Published online by Cambridge University Press: 06 December 2010
Introduction
John Rawls's Law of Peoples has been widely criticized for not properly extending the liberal egalitarian principles of his domestic theory of justice to the international level. Cosmopolitan critics refer to his conception of international politics as “utopian realism.” They argue that Rawls's minimalist conception of human rights, and his attendant adoption of bounded state sovereignty, are too statist (Westphalian state sovereignty) to do justice to the needs of individuals. Moral cosmopolitans, for instance, focus on the ideals of equal respect and the inclusiveness of all individuals. Their emphasis on these ideals places them at odds with Rawls's insistence that international society is made of peoples, not individuals.
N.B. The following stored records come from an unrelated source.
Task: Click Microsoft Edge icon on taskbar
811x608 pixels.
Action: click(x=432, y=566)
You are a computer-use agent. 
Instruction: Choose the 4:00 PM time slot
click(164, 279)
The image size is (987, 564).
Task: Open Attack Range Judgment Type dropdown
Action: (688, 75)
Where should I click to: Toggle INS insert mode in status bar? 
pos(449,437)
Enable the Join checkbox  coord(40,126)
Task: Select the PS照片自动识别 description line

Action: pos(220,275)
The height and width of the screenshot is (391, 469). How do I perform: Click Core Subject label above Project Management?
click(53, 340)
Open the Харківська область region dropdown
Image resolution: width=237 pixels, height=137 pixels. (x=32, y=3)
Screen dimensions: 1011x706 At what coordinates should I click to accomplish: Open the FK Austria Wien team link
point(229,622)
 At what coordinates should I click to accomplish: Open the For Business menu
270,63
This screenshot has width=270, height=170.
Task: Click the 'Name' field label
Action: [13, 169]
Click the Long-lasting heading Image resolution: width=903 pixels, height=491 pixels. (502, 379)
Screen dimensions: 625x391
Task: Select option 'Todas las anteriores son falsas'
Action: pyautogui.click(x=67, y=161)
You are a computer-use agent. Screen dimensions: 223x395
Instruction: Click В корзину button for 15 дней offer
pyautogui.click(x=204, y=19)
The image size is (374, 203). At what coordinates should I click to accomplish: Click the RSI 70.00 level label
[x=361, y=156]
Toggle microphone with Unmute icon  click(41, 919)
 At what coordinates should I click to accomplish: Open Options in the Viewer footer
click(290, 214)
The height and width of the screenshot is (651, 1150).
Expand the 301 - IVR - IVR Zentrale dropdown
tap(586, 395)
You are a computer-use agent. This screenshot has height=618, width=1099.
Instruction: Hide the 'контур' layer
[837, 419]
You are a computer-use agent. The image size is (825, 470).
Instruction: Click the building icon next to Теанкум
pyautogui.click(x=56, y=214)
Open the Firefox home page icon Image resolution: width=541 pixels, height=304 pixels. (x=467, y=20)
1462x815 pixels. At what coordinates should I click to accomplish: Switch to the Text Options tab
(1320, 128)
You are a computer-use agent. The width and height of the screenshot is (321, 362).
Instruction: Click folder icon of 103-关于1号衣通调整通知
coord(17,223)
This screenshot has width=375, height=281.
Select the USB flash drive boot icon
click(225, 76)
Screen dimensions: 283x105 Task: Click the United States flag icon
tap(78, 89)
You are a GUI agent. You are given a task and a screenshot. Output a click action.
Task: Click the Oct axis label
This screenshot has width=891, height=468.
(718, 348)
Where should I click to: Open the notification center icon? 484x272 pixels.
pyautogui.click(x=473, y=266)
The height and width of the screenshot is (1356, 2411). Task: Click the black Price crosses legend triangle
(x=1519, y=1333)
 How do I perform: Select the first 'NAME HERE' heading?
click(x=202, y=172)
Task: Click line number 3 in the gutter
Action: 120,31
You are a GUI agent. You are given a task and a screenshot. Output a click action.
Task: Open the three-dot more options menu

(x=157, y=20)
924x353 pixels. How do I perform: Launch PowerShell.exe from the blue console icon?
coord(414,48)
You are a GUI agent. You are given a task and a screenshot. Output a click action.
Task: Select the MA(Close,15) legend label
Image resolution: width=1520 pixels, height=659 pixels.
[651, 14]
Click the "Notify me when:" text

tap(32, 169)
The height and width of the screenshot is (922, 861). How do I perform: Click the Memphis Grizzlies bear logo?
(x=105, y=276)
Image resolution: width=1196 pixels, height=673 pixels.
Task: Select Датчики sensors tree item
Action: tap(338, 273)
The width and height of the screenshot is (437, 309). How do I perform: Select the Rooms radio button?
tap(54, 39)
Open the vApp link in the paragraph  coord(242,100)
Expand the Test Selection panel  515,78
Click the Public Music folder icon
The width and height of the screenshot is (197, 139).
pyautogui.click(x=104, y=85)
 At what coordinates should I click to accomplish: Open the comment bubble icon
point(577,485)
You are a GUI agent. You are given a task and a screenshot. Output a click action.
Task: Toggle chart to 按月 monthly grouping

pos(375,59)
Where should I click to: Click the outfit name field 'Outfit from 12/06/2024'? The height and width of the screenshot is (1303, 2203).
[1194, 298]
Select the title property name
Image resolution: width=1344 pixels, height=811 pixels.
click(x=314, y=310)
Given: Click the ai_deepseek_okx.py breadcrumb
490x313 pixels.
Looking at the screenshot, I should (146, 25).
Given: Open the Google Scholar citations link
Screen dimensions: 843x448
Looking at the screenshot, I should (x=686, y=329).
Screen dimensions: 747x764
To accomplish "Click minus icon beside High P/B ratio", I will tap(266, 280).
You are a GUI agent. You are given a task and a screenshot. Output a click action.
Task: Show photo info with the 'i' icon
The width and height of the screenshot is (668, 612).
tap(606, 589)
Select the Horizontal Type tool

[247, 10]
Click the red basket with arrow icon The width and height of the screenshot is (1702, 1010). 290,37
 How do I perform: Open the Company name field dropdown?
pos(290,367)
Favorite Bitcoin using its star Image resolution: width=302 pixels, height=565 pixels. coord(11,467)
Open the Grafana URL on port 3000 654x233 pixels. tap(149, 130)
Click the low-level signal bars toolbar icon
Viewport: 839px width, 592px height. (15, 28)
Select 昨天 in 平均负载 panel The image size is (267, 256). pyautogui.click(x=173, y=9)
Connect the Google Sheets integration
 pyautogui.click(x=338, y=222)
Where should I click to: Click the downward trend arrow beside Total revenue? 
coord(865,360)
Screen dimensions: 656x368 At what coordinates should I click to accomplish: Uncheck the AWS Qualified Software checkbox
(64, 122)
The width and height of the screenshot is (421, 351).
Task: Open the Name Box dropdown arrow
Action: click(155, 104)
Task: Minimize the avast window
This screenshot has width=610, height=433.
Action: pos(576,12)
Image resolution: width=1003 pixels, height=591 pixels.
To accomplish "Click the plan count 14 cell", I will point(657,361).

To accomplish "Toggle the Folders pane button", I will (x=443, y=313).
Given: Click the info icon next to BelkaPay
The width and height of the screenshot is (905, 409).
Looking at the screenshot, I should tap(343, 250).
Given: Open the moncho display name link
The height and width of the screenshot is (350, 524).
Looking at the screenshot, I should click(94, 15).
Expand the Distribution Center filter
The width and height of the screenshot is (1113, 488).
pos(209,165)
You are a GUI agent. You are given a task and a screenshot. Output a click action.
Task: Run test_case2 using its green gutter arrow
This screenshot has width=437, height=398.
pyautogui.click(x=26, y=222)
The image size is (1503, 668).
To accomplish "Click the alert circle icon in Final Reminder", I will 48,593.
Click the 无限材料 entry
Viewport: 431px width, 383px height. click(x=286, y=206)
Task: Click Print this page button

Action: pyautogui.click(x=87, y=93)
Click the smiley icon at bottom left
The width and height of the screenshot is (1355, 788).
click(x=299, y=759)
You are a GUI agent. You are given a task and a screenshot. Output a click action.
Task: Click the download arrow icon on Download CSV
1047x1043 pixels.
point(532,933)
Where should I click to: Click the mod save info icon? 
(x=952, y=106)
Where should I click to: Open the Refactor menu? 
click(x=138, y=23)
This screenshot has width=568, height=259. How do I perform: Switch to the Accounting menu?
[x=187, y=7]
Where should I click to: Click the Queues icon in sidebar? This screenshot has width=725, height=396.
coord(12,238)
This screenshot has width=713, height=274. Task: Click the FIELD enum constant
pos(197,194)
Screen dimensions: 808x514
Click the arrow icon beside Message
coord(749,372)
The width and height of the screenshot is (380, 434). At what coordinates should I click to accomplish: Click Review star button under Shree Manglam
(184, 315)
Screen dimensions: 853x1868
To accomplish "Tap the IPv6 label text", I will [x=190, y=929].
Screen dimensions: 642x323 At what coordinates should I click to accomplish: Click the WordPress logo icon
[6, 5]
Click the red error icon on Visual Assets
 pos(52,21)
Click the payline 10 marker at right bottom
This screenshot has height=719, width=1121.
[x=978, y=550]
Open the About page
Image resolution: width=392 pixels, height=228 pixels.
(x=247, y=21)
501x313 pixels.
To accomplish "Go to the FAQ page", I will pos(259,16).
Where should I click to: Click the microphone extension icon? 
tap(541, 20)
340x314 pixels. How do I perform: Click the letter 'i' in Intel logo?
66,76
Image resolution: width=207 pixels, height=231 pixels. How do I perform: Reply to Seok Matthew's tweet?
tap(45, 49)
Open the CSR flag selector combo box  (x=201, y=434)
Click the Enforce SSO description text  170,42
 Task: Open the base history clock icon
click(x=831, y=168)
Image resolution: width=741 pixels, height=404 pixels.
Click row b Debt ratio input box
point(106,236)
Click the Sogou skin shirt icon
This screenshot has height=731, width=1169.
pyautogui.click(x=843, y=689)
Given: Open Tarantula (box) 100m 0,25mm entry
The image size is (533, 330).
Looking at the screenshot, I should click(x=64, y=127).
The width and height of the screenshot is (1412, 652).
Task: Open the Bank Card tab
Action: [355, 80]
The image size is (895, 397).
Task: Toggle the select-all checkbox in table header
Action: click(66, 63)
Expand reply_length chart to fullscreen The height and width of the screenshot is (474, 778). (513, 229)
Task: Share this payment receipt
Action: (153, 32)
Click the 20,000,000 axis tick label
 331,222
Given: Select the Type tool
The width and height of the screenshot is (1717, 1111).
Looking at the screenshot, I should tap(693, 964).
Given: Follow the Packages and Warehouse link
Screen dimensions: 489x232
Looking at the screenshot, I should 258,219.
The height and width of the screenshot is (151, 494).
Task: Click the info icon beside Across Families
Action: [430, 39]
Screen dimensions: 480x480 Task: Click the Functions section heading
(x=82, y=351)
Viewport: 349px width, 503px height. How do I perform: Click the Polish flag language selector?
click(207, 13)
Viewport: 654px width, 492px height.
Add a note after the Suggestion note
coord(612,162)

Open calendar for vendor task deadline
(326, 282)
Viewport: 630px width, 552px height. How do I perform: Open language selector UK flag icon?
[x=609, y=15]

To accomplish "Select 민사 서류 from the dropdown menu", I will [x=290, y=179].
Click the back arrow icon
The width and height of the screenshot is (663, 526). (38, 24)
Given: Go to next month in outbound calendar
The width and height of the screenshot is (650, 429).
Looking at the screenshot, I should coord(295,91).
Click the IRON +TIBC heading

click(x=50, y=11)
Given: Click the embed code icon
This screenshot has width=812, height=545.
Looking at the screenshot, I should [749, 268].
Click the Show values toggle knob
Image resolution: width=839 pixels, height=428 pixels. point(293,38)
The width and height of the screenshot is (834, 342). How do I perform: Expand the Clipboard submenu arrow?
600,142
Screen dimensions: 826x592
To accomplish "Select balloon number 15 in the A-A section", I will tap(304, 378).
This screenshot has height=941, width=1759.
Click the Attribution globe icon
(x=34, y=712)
Yet those sympathetic with Rawls's statist conception in the Law of Peoples contend that this conception downplays “the fact that individual human persons share globally no self-understanding or idea of persons as free equals morally and politically speaking.” This is not to say that we should ignore our responsibilities of encouraging non-democratic states to adopt the same political and economic liberties. Rather, it underscores the objective that peoples of such states must develop their own ethical self-understanding of equality and freedom.
In this chapter, I provide a limited (or qualified) defense of Rawls's Law of Peoples by stressing how social cooperation and the second-level formulation of the original principle can and should be considered as part of an emerging ethical world order.